The task: Write the data below out again, with each line matching the original.

Collected data:
----

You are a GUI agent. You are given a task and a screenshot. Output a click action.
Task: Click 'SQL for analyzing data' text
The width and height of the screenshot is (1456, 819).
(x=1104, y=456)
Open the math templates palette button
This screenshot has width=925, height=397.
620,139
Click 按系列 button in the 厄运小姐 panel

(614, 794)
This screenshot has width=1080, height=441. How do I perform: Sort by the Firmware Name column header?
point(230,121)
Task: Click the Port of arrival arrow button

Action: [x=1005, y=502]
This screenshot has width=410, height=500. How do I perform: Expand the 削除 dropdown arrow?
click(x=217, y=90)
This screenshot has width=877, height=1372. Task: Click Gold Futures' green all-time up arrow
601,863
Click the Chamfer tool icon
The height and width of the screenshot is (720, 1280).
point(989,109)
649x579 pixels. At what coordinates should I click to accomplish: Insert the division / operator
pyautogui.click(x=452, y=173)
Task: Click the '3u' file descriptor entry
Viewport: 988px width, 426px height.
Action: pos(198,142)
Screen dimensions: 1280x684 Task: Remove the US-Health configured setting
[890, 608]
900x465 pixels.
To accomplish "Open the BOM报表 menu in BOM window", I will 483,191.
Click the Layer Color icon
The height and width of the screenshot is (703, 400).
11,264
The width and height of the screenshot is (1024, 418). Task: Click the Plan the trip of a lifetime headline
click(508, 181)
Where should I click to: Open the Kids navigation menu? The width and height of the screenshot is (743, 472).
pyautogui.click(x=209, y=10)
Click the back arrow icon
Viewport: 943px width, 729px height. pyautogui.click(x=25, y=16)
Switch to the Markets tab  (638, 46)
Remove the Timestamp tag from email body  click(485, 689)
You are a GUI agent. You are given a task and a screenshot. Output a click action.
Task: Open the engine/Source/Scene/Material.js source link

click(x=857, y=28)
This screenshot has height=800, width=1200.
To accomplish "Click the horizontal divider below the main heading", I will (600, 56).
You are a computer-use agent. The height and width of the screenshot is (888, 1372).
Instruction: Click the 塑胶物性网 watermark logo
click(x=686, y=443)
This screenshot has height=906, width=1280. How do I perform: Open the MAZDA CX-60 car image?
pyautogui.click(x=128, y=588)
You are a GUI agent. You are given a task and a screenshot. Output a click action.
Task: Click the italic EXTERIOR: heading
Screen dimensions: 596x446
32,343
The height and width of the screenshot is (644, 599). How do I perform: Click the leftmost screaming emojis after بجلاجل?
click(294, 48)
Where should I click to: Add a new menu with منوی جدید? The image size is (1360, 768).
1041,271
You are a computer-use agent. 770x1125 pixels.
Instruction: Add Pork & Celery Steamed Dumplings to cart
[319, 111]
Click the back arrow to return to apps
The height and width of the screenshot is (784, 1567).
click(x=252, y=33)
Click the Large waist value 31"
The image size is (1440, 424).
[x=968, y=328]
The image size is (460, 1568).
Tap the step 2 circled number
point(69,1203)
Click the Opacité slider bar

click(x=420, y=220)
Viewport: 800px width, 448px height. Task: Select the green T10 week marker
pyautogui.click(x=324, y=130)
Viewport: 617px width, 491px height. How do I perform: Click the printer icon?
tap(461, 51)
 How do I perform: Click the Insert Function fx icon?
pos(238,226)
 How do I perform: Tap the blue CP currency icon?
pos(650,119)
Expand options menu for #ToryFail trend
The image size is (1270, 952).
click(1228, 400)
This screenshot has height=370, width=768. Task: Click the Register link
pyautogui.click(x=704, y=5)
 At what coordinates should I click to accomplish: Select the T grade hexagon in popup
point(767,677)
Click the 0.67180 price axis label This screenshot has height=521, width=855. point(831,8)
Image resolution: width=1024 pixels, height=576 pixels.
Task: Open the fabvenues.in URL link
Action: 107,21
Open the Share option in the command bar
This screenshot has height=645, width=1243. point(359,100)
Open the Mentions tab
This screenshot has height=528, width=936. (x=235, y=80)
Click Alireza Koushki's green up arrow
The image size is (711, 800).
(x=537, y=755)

----

Result:
You are a GUI agent. You are given a task and a screenshot. Output a click action.
Task: Click 'SQL for analyzing data' text
The width and height of the screenshot is (1456, 819).
(x=1104, y=456)
Open the math templates palette button
This screenshot has width=925, height=397.
620,139
Click 按系列 button in the 厄运小姐 panel

(614, 794)
This screenshot has width=1080, height=441. How do I perform: Sort by the Firmware Name column header?
point(230,121)
Task: Click the Port of arrival arrow button

Action: [x=1005, y=502]
This screenshot has width=410, height=500. How do I perform: Expand the 削除 dropdown arrow?
click(x=217, y=90)
This screenshot has width=877, height=1372. Task: Click Gold Futures' green all-time up arrow
601,863
Click the Chamfer tool icon
The height and width of the screenshot is (720, 1280).
point(989,109)
649x579 pixels. At what coordinates should I click to accomplish: Insert the division / operator
pyautogui.click(x=452, y=173)
Task: Click the '3u' file descriptor entry
Viewport: 988px width, 426px height.
Action: pos(198,142)
Screen dimensions: 1280x684 Task: Remove the US-Health configured setting
[890, 608]
900x465 pixels.
To accomplish "Open the BOM报表 menu in BOM window", I will 483,191.
Click the Layer Color icon
The height and width of the screenshot is (703, 400).
11,264
The width and height of the screenshot is (1024, 418). Task: Click the Plan the trip of a lifetime headline
click(508, 181)
Where should I click to: Open the Kids navigation menu? The width and height of the screenshot is (743, 472).
pyautogui.click(x=209, y=10)
Click the back arrow icon
Viewport: 943px width, 729px height. pyautogui.click(x=25, y=16)
Switch to the Markets tab  (638, 46)
Remove the Timestamp tag from email body  click(485, 689)
You are a GUI agent. You are given a task and a screenshot. Output a click action.
Task: Open the engine/Source/Scene/Material.js source link

click(x=857, y=28)
This screenshot has height=800, width=1200.
To accomplish "Click the horizontal divider below the main heading", I will (600, 56).
You are a computer-use agent. The height and width of the screenshot is (888, 1372).
Instruction: Click the 塑胶物性网 watermark logo
click(x=686, y=443)
This screenshot has height=906, width=1280. How do I perform: Open the MAZDA CX-60 car image?
pyautogui.click(x=128, y=588)
You are a GUI agent. You are given a task and a screenshot. Output a click action.
Task: Click the italic EXTERIOR: heading
Screen dimensions: 596x446
32,343
The height and width of the screenshot is (644, 599). How do I perform: Click the leftmost screaming emojis after بجلاجل?
click(294, 48)
Where should I click to: Add a new menu with منوی جدید? The image size is (1360, 768).
1041,271
You are a computer-use agent. 770x1125 pixels.
Instruction: Add Pork & Celery Steamed Dumplings to cart
[319, 111]
Click the back arrow to return to apps
The height and width of the screenshot is (784, 1567).
click(x=252, y=33)
Click the Large waist value 31"
The image size is (1440, 424).
[x=968, y=328]
The image size is (460, 1568).
Tap the step 2 circled number
point(69,1203)
Click the Opacité slider bar

click(x=420, y=220)
Viewport: 800px width, 448px height. Task: Select the green T10 week marker
pyautogui.click(x=324, y=130)
Viewport: 617px width, 491px height. How do I perform: Click the printer icon?
tap(461, 51)
 How do I perform: Click the Insert Function fx icon?
pos(238,226)
 How do I perform: Tap the blue CP currency icon?
pos(650,119)
Expand options menu for #ToryFail trend
The image size is (1270, 952).
click(1228, 400)
This screenshot has height=370, width=768. Task: Click the Register link
pyautogui.click(x=704, y=5)
 At what coordinates should I click to accomplish: Select the T grade hexagon in popup
point(767,677)
Click the 0.67180 price axis label This screenshot has height=521, width=855. point(831,8)
Image resolution: width=1024 pixels, height=576 pixels.
Task: Open the fabvenues.in URL link
Action: 107,21
Open the Share option in the command bar
This screenshot has height=645, width=1243. point(359,100)
Open the Mentions tab
This screenshot has height=528, width=936. (x=235, y=80)
Click Alireza Koushki's green up arrow
The image size is (711, 800).
(x=537, y=755)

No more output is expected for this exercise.